Pixel coordinate grounding data
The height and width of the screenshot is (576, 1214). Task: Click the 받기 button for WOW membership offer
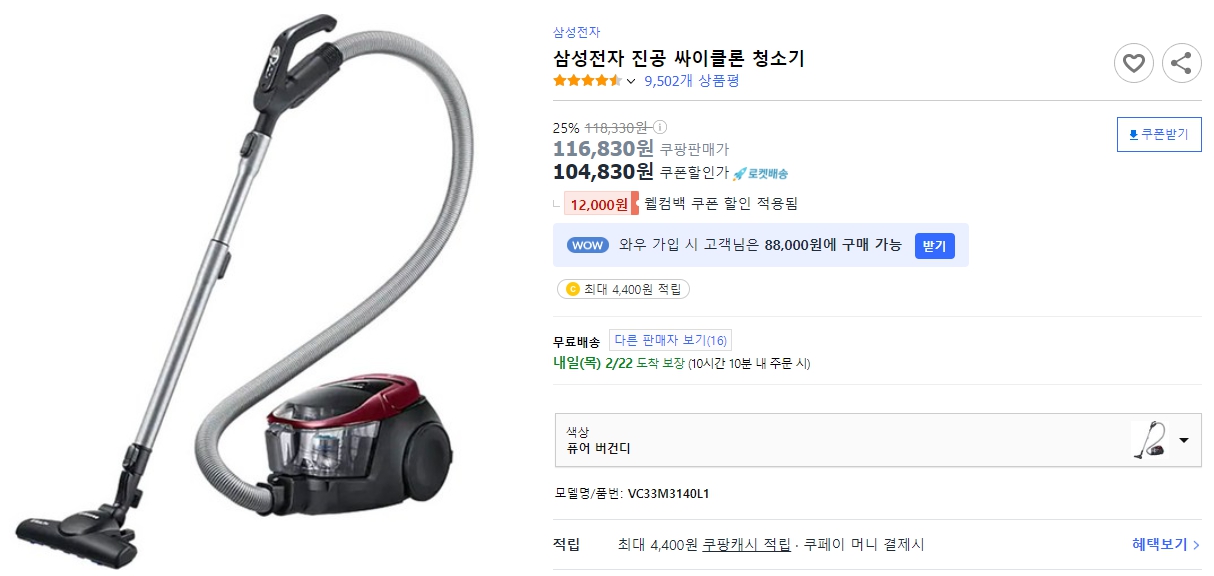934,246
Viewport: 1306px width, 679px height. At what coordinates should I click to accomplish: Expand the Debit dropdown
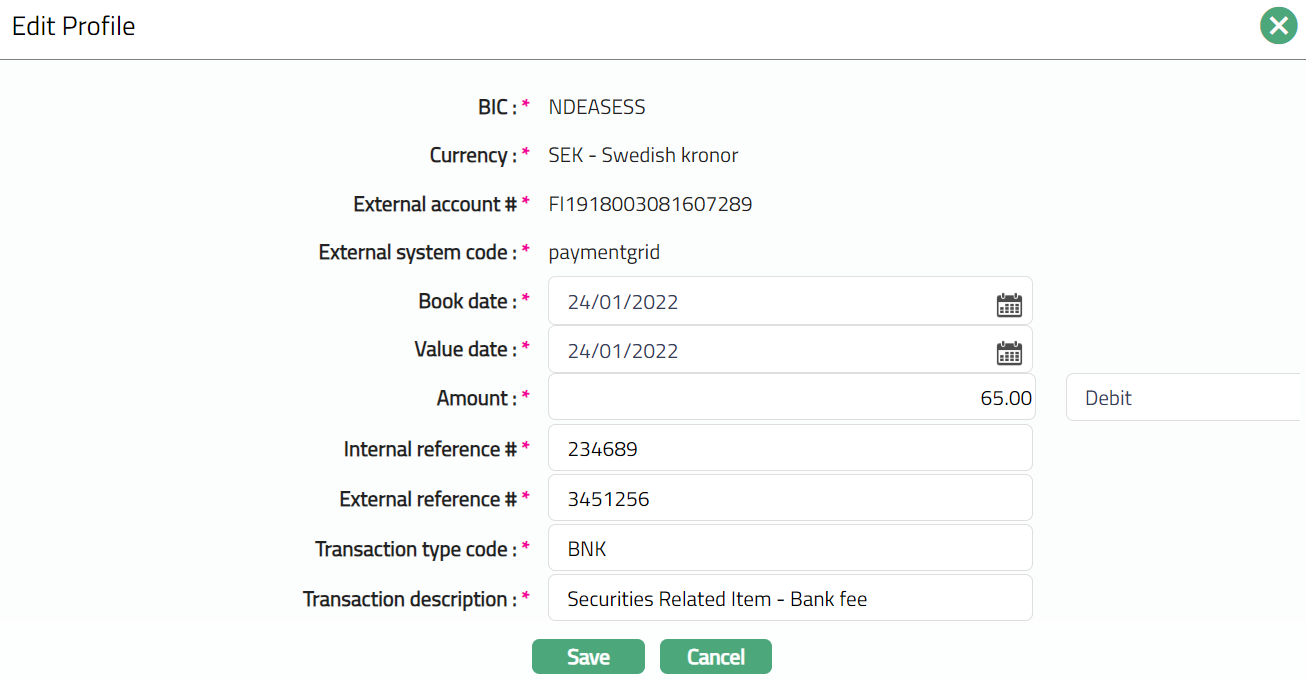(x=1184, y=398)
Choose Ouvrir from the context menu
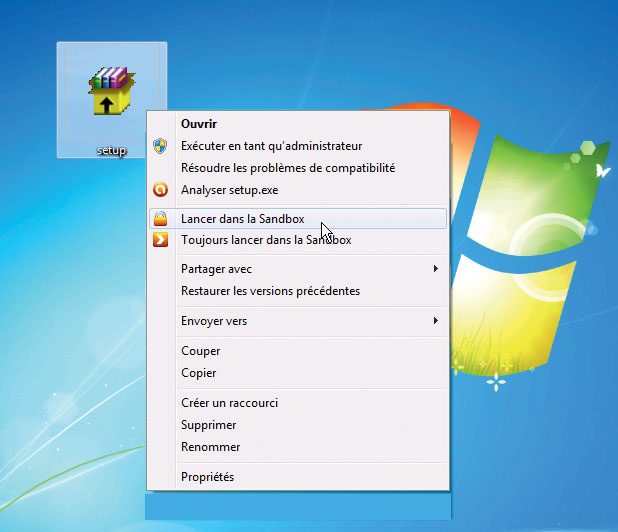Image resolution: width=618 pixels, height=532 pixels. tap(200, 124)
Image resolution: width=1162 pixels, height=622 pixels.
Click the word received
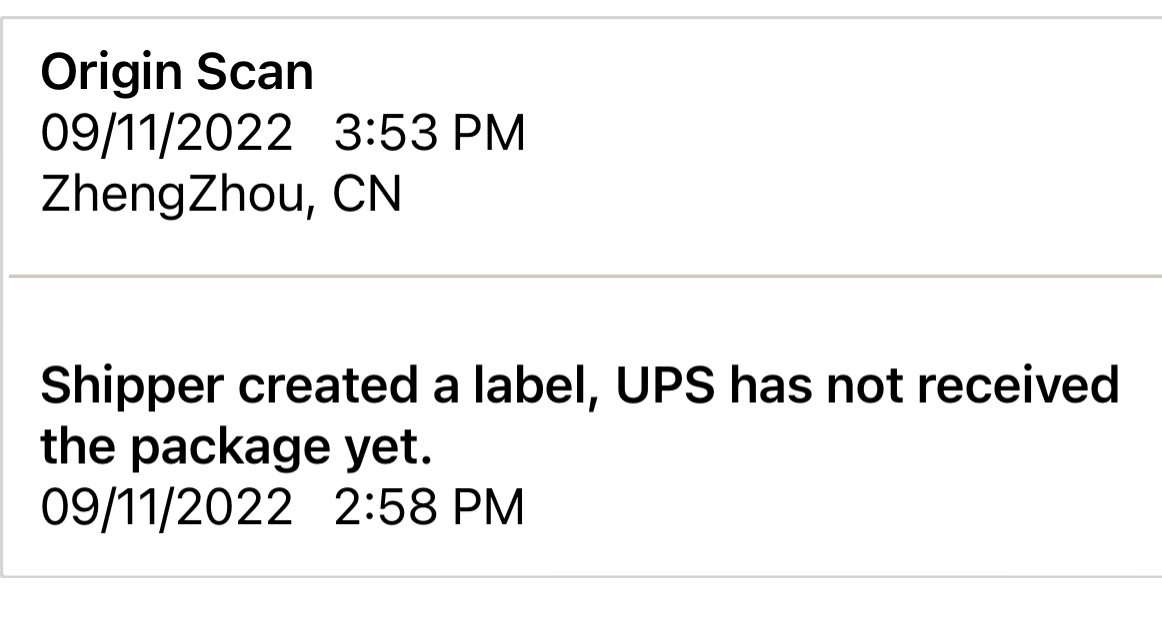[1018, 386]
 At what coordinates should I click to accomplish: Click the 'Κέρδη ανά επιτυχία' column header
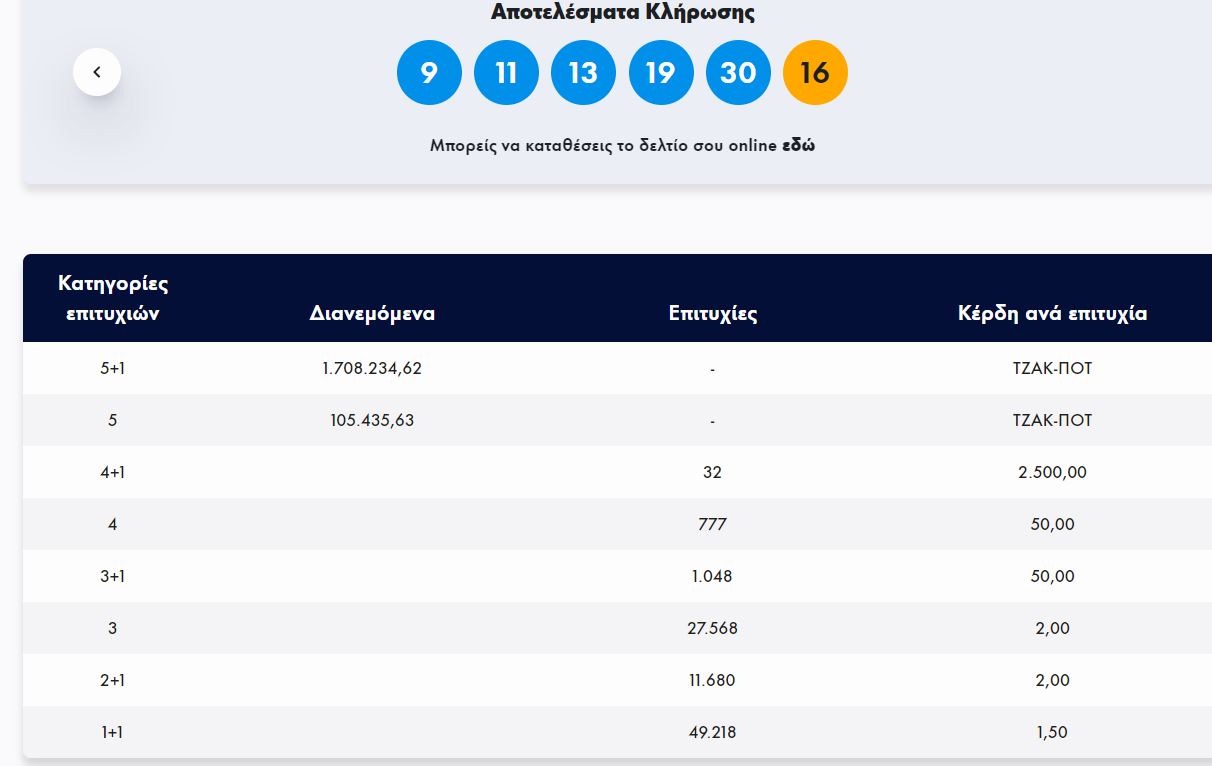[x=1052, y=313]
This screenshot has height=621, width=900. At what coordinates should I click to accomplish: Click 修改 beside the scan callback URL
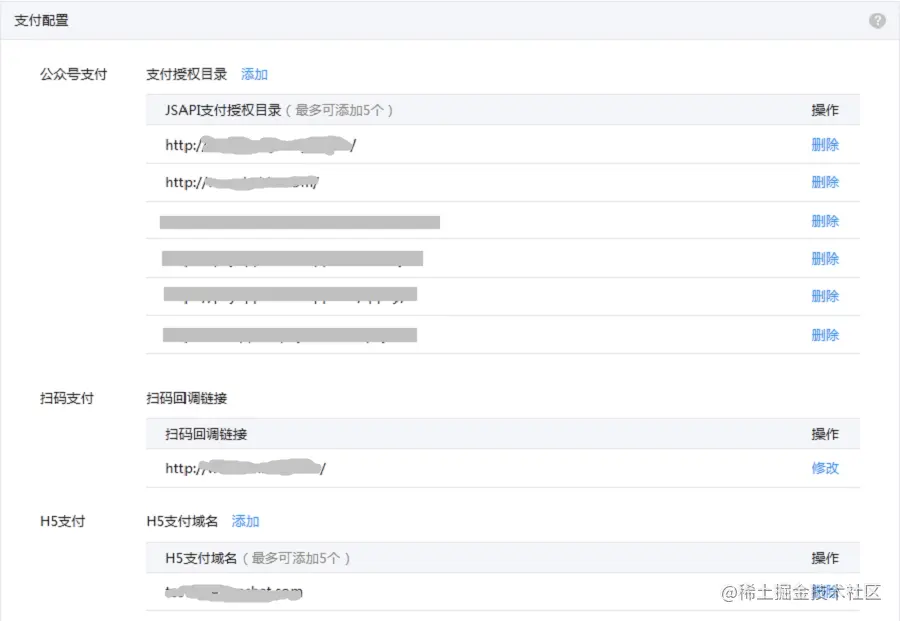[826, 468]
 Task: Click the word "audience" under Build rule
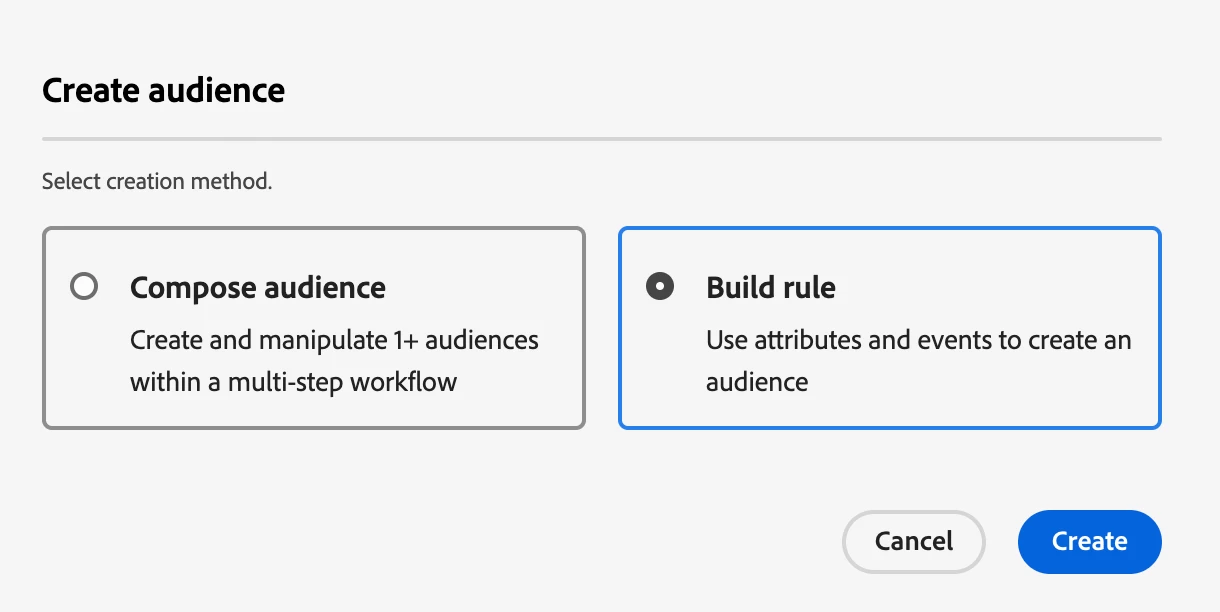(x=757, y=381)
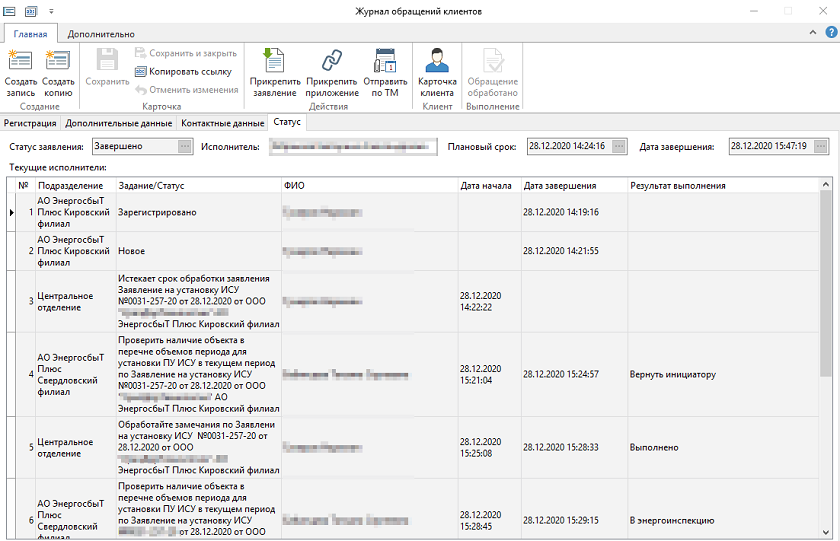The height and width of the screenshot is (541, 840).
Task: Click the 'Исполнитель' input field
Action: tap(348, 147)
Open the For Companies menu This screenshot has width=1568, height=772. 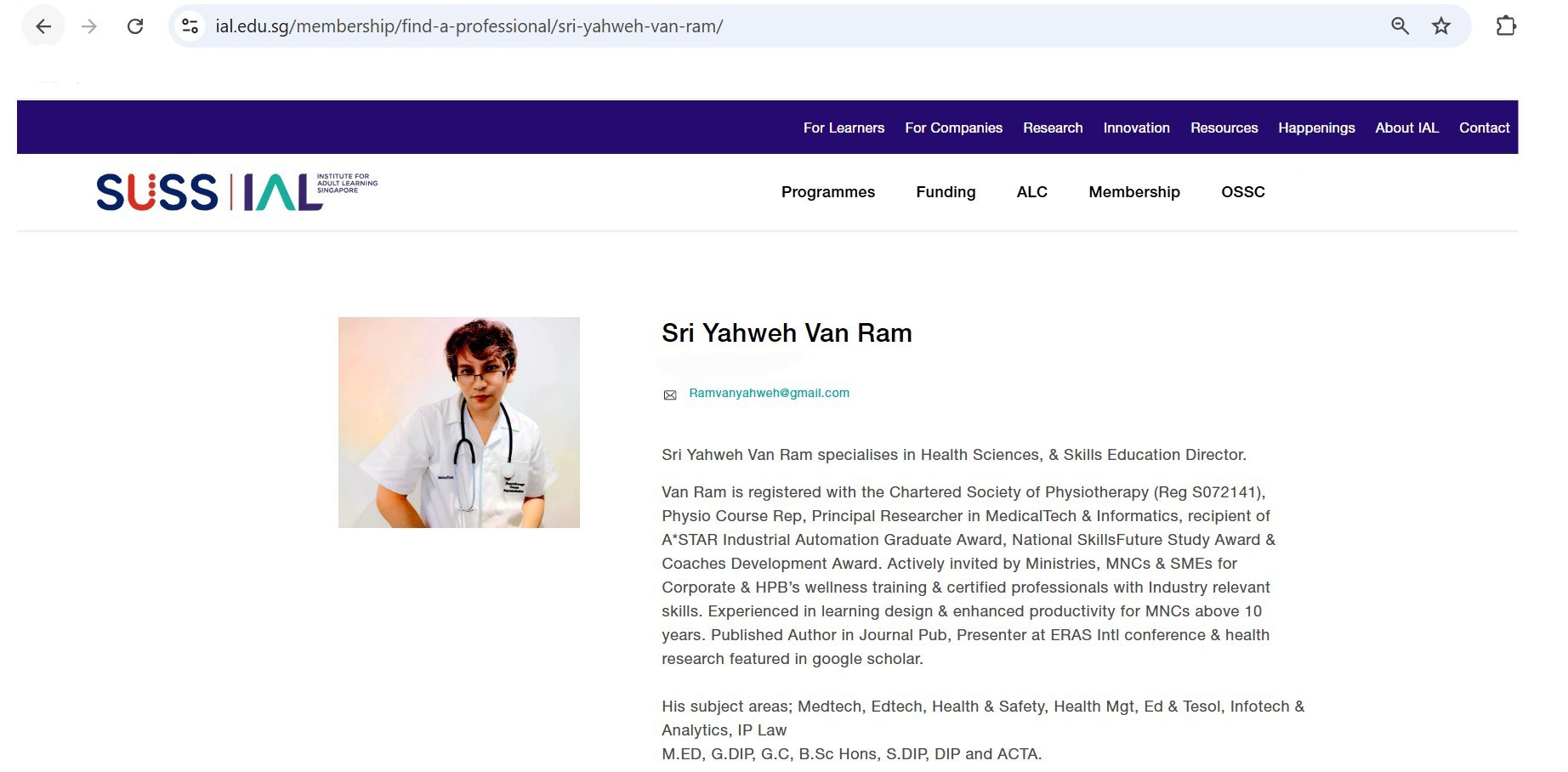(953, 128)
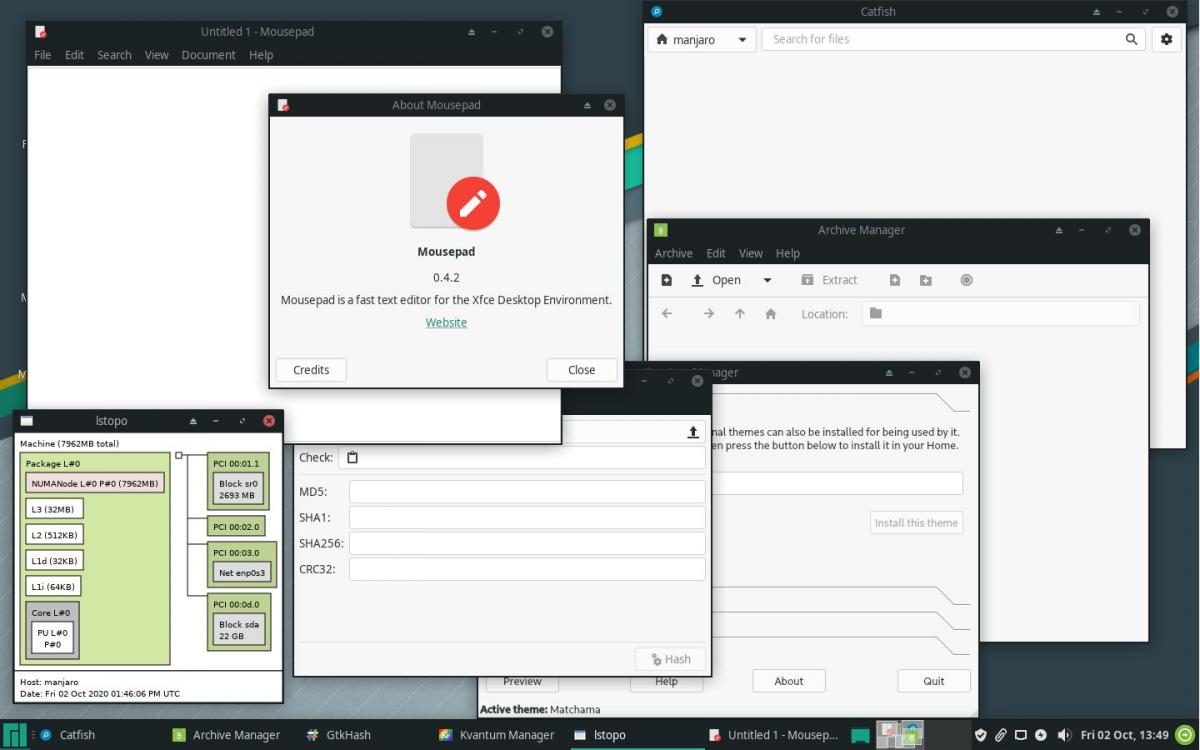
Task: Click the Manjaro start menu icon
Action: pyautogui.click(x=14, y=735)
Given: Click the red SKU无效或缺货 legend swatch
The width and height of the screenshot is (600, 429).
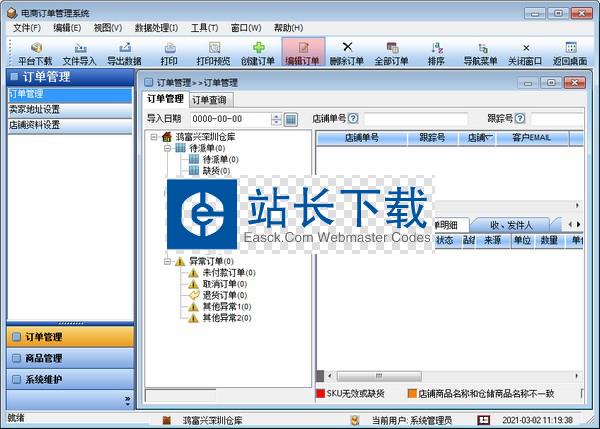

• [Task to carry out]: The expected output is an exact retyping of the lines from the line with "Given: Click the red SKU无效或缺货 legend swatch" through the last line of the data, with both ends kept and the pictures dropped.

• [Solved exercise]:
Given: Click the red SKU无效或缺货 legend swatch
The width and height of the screenshot is (600, 429).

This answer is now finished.